In the following, we start by providing a survey of the ‘state of the art’ in phishing. Next, we describe the current phishing education strategies we developed and implemented. The educational method includes phishing detection tests, as well as an education session that starts by defining the threat and builds that knowledge into means for phish identification. The education module has been already administered to approximately 120 undergraduate students at Montclair State University.
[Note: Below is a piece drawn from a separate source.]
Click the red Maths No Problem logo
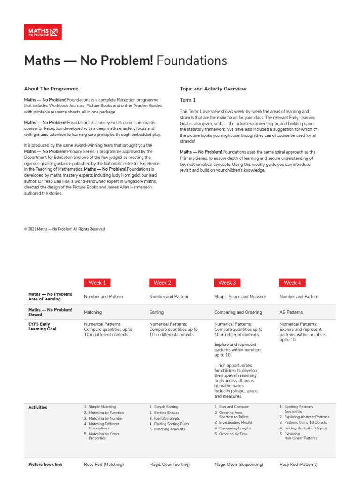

Survey results indicate an increased awareness of the issue and an increased ability to detect phishing attempts.

Key Terms in this Chapter

Identity theft: The act of stealing personal information and user credentials, with the intent of using the information for fraudulent purposes.

Context-Aware Phishing IQ Text: The combination of context information of a target audience and a phishing IQ text that is custom built as a way to optimize the education experience of the end-users.

Phishing Botnet: A collection of compromised computers that run with the intent of conducting phishing attacks.

Page Load Attack: A toolbar exploit that delays a webpage from fully loading in the web browser as a way of preventing the browser from determining the webpage’s authenticity.

Context-Aware Phishing Attack: A phishing attack that built from information gathered in advance about the target used to harvest additional information needed for identity theft.

Phishing: The use of social engineering in e-mails for the purpose of deceiving the recipient into either compromising sensitive information or following a set of instructions that leads to a security breach.

Content Distribution Network Attacks: A toolbar exploit that appends a blacklisted phishing address to a white listed webpage in an effort to circumvent the toolbar.